Monday, October 8, 2018

Setup DBeaver to Connect to Impala using Kerberos

With Cloudera, you can use the Hue web interface to run your SQL queries but sometimes you may find it easier and more convenient to use a SQL editor tool. One of the free SQL editor tool available is DBeaver but it is a bit tricky to setup the connection to Impala using JDBC if your Cloudera cluster is fully secured with TLS and Kerberos. Here is the steps that may help to to get it to connect successfully.

1. Download the JDBC drivers

The very first step is of course to download the latest Cloudera JDBC drivers from their website. Extract the downloaded zip file and you will see two other zip files containing the JDBC JAR files - ImpalaJDBC4.jar and ImpalaJDBC41.jar.

For this blog, I am using version 2.6.4 and ImpalaJDBC41.jar driver.

2. TLS Certificate Truststore

If you cluster has TLS enabled, you will need to have the root and intermediate CA certificates in Java keystore format as your truststore.

3. Create a New Connection in DBeaver

Start DBeaver on your laptop and create a new connection:


Navigate to Hadoop and select Cloudera Impala:


Enter the following information as shown in the following screenshot:


  • Host - hostname of the Impala daemon (coordinator), or the load balancer if there is one. The hostname has to be fully qualified (FQDN) for Kerberos to work.
  • Database/Schema - the name of the Impala database to connect to.
Next, click on "Edit Driver Settings". If this is the first time you are configuring the Impala driver, then you need to add the JDBC driver Jar file to Libraries.

We also need to configure the JDBC connection string to include the Kerberos and TLS properties. Click on "Connection Properties" and add the properties as shown in the screenshot below:


  • AuthMech - the authentication mechanism to use. Value of 1 indicates Kerberos.
  • KrbHostFQDN - the hostname in FQDN that you are connecting to. This should be the FQDN of the load balancer if you are connecting via the load balancer.
  • KrbRealm - Kerberos realm of the Cloudera cluster.
  • KrbServiceName - the Kerberos service name. In this case it is impala.
  • SSL - 1 if the Cloudera cluster has SSL/TLS enabled.
  • SSLTrustStore - the path to the truststore in Java Keystore format that contains the root CA and any intermediate CA certificates (if any).
  • SSLTrustStorePwd - the truststore password.
If you have gotten the properties right, click on the "Test Connection" and you should see that DBeaver is connected successfully.
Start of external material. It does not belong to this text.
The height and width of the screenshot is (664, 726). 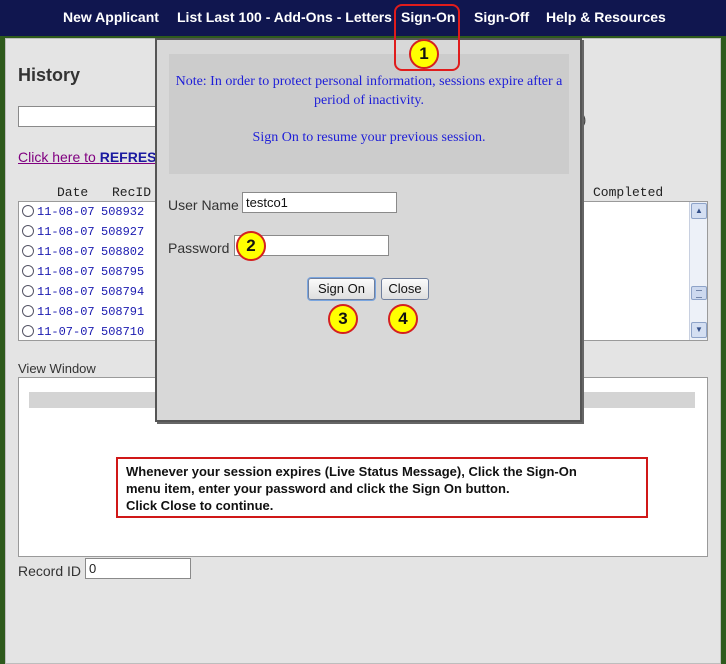 What do you see at coordinates (123, 272) in the screenshot?
I see `row-recid: 508795` at bounding box center [123, 272].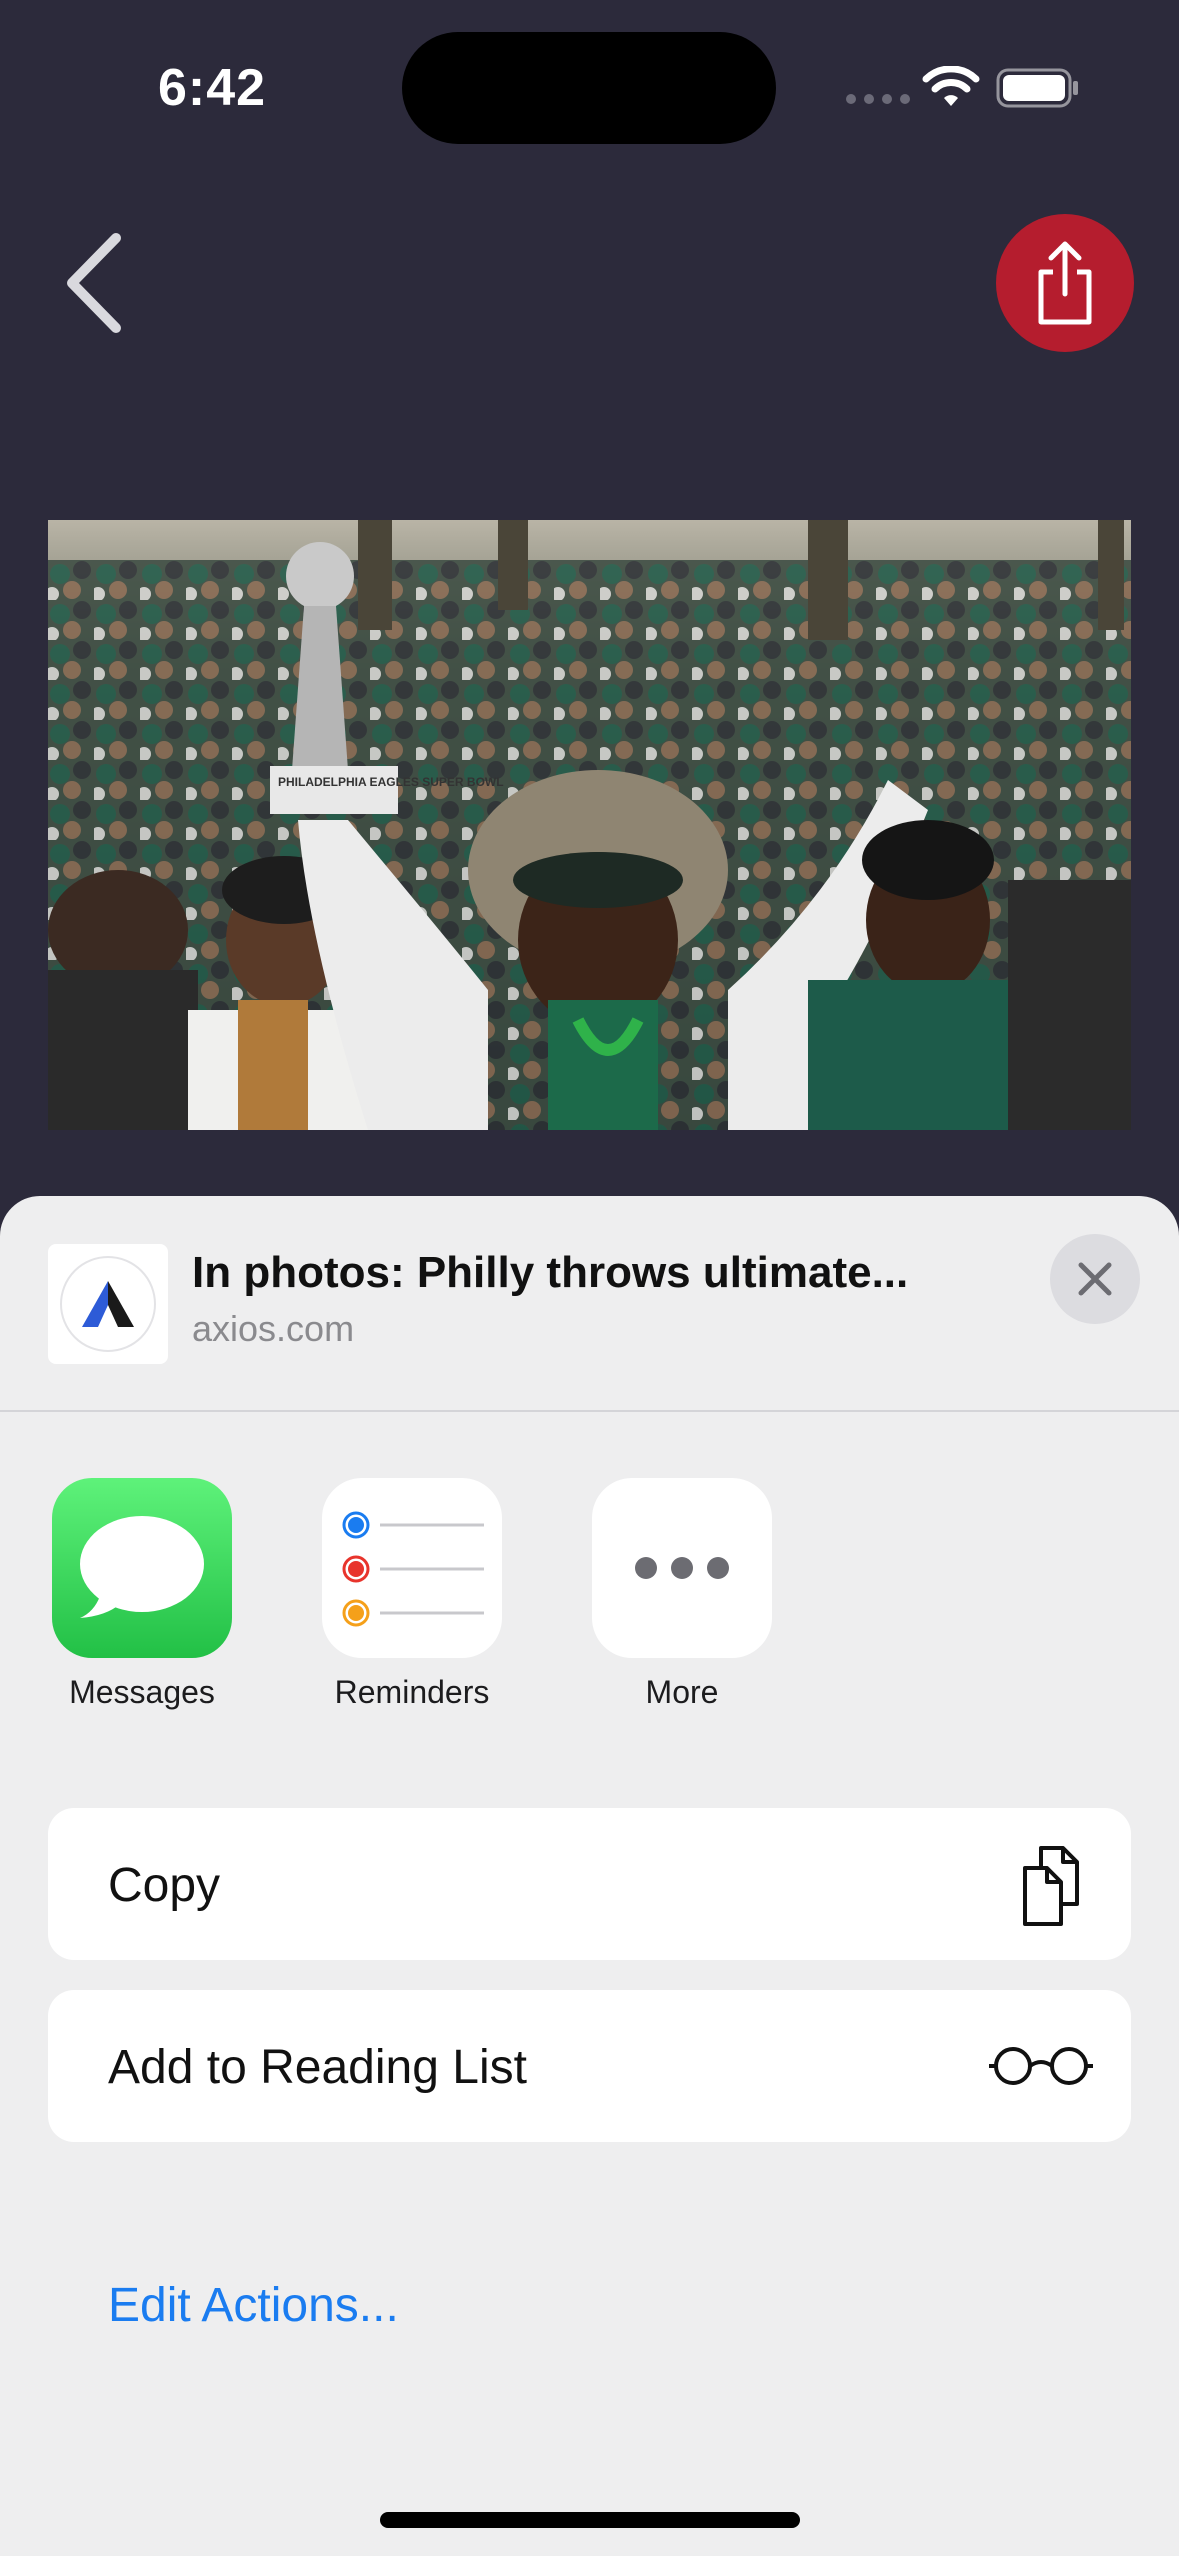  I want to click on chevron-left-icon, so click(94, 283).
Remember that you need to kinit first to get a valid Kerberos ticket.

4. Troubleshooting

If for any reason you are having issues connecting with the JDBC driver, you can add the following properties to enable logging in the driver:
  • LogLevel - set the value to 6.
  • LogPath - the path to the directory where the driver will write the logs to.
A new log files will be created for each connection attempt with the filename Impala_connection_XX.log, where XX is an incrementing number.